American author Edith Wharton’s greatest work, in her own eyes, was not her wildly successful novels but rather her adaptation of Italian gardens at her New England home, The Mount.
In 1904, Edith Wharton published a collection of travel articles that, within a century, would become her gardening manifesto. Italian Villas and Their Gardens did more than describe destinations from the author’s tour of Italy; it laid out timeless principles for landscape design. Significantly, Wharton wrote them from The Mount, her estate in the Berkshires, while she was designing her own, Italian-influenced garden, adapting it to New England’s climate. Today, these acres in western Massachusetts allow visitors to grasp firsthand Wharton’s convictions: gardens are meant to be lived in; they demand architectural structure; and they yield, as their great reward, a “charm independent of the seasons.”
To understand Wharton’s garden philosophy, it helps to understand Wharton.

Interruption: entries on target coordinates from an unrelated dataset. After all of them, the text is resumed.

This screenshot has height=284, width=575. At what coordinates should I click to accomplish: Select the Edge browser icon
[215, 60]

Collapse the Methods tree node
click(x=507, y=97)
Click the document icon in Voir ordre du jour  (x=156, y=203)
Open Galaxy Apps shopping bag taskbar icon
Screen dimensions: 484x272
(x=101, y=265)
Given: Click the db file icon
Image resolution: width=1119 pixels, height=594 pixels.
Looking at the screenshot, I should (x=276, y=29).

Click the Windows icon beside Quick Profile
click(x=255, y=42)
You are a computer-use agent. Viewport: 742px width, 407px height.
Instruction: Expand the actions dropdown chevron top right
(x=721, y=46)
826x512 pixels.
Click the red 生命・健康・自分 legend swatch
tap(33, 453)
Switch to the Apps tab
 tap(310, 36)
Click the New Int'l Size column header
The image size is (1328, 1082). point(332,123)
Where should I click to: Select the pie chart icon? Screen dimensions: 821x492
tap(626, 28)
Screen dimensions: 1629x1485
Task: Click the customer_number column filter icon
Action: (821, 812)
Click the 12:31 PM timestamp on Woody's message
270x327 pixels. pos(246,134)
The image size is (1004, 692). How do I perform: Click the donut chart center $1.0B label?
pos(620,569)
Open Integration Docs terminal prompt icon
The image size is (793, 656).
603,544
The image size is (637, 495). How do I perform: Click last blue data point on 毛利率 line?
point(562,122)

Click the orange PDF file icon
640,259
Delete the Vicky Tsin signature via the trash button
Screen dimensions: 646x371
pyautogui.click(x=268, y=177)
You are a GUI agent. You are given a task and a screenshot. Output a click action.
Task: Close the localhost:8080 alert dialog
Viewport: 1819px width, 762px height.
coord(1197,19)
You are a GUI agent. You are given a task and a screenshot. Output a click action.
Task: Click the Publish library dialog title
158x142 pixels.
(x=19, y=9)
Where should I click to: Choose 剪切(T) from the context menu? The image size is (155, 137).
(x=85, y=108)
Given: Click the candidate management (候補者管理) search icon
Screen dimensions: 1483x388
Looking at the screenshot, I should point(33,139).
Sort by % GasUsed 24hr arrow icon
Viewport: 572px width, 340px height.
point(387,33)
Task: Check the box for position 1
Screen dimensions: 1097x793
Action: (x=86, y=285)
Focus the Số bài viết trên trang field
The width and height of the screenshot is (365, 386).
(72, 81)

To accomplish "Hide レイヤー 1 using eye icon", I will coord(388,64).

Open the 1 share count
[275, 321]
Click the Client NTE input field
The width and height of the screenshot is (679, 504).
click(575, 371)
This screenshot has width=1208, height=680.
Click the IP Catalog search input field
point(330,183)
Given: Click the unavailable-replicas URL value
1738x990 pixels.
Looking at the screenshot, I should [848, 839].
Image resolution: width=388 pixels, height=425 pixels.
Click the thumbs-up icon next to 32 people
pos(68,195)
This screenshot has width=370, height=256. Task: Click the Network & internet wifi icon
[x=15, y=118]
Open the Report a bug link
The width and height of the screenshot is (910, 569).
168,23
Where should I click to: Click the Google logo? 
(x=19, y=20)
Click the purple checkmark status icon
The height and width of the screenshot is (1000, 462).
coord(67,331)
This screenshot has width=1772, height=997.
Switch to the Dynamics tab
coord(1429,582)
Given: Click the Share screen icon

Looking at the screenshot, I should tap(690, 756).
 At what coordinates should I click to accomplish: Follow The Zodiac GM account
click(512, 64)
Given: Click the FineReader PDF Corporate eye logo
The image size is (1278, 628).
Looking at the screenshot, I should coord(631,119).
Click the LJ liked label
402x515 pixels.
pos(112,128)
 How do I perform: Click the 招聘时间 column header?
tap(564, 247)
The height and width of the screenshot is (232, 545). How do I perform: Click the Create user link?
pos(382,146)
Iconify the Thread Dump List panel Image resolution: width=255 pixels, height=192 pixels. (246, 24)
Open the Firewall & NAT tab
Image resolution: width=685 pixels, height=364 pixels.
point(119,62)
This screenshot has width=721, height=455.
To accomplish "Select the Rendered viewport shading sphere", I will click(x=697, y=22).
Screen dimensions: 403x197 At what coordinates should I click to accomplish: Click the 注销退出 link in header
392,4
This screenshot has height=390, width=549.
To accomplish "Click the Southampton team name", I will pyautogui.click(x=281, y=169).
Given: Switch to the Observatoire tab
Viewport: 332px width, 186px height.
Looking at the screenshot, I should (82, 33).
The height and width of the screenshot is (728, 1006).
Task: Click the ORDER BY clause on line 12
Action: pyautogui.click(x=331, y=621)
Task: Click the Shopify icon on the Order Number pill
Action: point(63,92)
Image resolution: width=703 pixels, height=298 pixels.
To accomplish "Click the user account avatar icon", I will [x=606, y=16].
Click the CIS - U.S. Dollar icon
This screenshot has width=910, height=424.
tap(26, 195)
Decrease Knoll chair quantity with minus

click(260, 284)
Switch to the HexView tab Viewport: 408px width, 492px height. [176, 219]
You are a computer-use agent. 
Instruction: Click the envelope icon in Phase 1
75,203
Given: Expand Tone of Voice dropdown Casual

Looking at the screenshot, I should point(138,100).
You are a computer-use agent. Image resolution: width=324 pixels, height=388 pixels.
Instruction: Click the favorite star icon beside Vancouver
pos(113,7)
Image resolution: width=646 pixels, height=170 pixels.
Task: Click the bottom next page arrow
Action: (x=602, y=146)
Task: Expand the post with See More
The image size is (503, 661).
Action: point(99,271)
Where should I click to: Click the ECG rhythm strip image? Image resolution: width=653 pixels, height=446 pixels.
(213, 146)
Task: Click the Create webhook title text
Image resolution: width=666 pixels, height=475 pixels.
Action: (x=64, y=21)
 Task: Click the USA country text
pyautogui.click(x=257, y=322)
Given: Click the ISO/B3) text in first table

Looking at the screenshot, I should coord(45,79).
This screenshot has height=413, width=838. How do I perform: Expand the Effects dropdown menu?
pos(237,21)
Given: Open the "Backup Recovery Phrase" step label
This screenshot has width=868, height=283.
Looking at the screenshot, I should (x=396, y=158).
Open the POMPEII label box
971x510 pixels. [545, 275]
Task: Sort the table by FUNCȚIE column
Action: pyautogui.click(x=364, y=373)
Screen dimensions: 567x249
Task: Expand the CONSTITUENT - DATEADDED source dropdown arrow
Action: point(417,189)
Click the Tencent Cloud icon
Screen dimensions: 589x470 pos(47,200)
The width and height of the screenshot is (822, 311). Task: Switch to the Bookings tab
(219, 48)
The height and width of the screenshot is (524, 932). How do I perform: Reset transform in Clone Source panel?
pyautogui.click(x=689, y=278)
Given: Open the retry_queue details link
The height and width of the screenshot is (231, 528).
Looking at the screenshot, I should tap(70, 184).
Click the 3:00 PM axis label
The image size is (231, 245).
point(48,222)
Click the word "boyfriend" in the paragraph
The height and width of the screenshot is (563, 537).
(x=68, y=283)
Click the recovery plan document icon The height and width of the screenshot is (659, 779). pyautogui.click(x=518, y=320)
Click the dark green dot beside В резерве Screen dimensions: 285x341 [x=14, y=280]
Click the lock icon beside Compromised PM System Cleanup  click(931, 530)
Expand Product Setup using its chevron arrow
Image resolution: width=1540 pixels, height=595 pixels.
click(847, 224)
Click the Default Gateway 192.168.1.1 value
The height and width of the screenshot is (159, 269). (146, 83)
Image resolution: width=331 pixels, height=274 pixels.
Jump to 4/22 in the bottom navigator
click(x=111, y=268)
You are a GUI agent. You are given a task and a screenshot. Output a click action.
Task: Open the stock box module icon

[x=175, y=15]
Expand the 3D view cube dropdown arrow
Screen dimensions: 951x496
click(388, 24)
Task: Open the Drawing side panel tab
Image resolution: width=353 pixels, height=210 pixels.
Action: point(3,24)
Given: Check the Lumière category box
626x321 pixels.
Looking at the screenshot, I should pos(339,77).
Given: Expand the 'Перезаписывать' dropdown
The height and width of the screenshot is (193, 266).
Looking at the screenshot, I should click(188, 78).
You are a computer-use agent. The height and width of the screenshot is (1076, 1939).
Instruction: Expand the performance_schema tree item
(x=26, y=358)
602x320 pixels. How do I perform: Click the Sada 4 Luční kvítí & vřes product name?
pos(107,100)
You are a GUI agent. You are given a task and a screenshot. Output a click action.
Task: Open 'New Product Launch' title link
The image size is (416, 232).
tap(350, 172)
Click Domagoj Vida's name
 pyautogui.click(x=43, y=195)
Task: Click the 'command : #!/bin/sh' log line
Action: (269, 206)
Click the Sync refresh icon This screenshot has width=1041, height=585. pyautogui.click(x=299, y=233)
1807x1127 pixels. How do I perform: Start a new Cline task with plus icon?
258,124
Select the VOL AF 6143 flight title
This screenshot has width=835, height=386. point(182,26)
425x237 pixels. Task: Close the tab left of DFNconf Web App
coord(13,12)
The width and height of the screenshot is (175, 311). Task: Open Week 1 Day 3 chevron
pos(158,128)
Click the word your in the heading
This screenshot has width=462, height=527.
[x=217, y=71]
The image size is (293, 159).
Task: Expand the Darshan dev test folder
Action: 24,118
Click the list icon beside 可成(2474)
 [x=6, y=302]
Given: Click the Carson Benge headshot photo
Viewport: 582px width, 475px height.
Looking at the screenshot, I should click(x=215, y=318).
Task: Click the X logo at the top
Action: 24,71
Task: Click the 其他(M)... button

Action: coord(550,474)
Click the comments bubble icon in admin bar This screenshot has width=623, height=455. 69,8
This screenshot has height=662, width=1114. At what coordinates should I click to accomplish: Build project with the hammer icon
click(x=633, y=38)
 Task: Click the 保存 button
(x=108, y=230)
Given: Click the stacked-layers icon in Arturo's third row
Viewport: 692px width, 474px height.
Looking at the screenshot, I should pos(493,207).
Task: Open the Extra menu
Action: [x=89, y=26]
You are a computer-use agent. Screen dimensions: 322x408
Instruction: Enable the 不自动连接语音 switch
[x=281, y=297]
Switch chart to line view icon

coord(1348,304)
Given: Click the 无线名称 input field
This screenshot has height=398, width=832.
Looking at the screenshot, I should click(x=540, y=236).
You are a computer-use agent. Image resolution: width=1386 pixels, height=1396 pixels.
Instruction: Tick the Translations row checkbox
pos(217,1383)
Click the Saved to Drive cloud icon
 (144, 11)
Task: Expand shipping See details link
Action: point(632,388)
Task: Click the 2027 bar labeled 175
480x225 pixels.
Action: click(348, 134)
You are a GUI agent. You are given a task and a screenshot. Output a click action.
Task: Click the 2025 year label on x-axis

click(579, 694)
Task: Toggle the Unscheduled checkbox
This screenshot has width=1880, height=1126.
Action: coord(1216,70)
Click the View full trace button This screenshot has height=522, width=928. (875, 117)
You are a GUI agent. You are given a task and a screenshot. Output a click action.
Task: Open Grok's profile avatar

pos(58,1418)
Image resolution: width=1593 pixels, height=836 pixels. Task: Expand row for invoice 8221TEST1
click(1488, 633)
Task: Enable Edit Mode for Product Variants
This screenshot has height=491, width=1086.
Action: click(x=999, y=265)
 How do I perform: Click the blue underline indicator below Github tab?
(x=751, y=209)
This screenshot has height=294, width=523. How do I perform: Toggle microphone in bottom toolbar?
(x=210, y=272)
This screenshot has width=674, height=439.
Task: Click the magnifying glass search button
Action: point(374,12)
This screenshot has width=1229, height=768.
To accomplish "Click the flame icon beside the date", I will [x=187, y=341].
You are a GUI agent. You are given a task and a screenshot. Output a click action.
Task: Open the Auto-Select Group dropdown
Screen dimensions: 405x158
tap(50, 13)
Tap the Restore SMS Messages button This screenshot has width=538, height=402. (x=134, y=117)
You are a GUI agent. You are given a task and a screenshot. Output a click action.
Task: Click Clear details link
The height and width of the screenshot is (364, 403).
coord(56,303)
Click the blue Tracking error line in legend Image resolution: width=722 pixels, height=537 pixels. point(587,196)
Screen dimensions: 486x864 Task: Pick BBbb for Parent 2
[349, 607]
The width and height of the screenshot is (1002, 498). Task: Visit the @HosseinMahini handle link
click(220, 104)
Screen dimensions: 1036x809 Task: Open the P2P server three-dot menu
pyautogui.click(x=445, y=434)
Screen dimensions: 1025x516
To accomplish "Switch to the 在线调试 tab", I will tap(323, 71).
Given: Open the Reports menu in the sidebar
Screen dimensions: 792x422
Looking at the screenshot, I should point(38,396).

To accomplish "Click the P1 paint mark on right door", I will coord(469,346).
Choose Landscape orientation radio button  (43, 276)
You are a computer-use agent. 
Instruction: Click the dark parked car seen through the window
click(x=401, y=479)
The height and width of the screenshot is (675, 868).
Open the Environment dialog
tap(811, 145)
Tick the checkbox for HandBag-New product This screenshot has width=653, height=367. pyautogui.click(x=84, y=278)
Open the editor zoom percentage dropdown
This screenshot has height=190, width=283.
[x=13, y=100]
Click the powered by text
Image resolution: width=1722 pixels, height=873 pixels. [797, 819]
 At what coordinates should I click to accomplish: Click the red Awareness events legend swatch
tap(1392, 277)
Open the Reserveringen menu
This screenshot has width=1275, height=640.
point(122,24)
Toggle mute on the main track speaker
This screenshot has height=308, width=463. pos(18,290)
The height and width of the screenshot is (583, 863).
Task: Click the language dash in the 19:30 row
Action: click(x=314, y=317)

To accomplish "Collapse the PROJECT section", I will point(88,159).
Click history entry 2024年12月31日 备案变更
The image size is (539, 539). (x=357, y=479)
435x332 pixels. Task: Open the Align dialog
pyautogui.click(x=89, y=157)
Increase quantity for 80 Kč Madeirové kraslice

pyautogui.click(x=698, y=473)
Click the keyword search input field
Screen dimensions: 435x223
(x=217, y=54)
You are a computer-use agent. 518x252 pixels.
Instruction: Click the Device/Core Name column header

Born Edith Jones, to the New York family that inspired the phrase “keeping up with the Joneses,” Wharton felt stifled by the pretentiousness of her society, abhorring the very clutter of its rooms, the absence of intellectual challenges accorded its women. Yet privilege enriched her aesthetics. A childhood spent in Italy and France instilled in her a lifelong desire for beauty.
Later in life as a married woman, Wharton frowned on the conspicuous consumption of her day. Artifice was not for her, nor was ornament without purpose.
“The garden-lover,” she wrote, “who longs to transfer something of the old [Italian] garden-magic to his own patch of ground at home, will ask himself…what can I bring away from here? And the more he studies and compares, the more inevitably will the answer be: ‘Not this or that amputated statue, or broken bas-relief, or fragmentary effect of any sort, but a sense of the informing spirit – an understanding of the gardener’s purpose, and of the uses to which he means his garden to be put.”
She chose for her own first home, instead, the quieter town of Lenox, Massachusetts, where she found a piece of property encompassing a limestone hill, giving on to a lake. In these woods she began to shape her ideal: a garden that would serve as an extension of the house, a series of outdoor rooms to frame the natural landscape and grow more informal as they approached its wildness. It was from the garden that one could best view both house and panorama. And, as one walked through its graduated terraces, each turn would reveal a vista, a surprise: an allée of linden trees; a grass stairway; a sunken garden (giardino segreto); thousands of annual and perennial flowers.
What were the essential elements of Italian gardens, in the eyes of Wharton? Evergreen, stone, and water. She believed these three, working in concert, recreated that “garden-magic” which travelers longed for, having returned home from Italy. She was sufficiently self-taught to know that the Renaissance architect viewed house and garden as of one piece; their architectural lines must adjoin. She admired axes, symmetry, harmony. Perhaps most acutely, Wharton loved that Italian gardens were lived in – “a use to which, at least in America, the modern garden is seldom put,” she lamented.
For a garden to be livable year-round, she felt, it must rely on the more permanent species of verdure.
“The Italian garden does not exist for its flowers; its flowers exist for it,” she insisted. Yet she grew enamored of her own penstemons, hollyhocks, delphinium, primrose, aubrieta and lilacs, which she set off the central axis in a French-style garden bordered by arborvitae. She intended their statement to be bold: a “mass of bloom” and a “riot of color.” Her fervor for the earth seemed to surprise even herself.
“I am really growing besotted about gardening!” she wrote to a friend in 1905. And later, Wharton enticed her to visit: “I have 32 varieties of phlox in bloom…Doesn’t that tempt you?” Among the “ruling passions” listed in her diary, she ranked flowers just behind books.
In a 1911 letter, she would give her garden its greatest compliment: “Decidedly, I’m a better landscape gardener than novelist, and this place, every line of which is my own work, far surpassesThe House of Mirth.” Within months, however, the first woman to receive the Pulitzer Prize for fiction would return to France and be forced to put her home on the market.
Today, the Edith Wharton Restoration fund has restored the formal gardens Wharton painstakingly designed, including nearly 3,000 annuals and perennials in her flower garden. It has refurbished most of her estate’s rooms. It has even purchased her library, after a century’s hiatus in Europe. And yet, in October 2008, this National Historic Landmark may no longer be open to the public. A fundraising effort called “Save The Mount” is on a mission to maintain Wharton’s legacy.
Which begs a fair-minded question: why preserve the homes and gardens of our great thinkers anyway? Surely their ideas will live on in their writings. Perhaps the aim is to capture something ineffable: the sensibility of the dweller. If few visit Monticello for decorating tips—which bison should I hang in my entrance hall?—few will tour The Mount for its snapdragons. But they might walk its paths, to know Edith, to apprehend why she would wake here and write: “This place of ours is really beautiful…the stillness, the greenness, the exuberance of my flowers, the perfume of my hemlock woods… Really, the amenities, the sylvan sweetnesses, of the Mount (which you would have to see to believe) reconcile me to America.”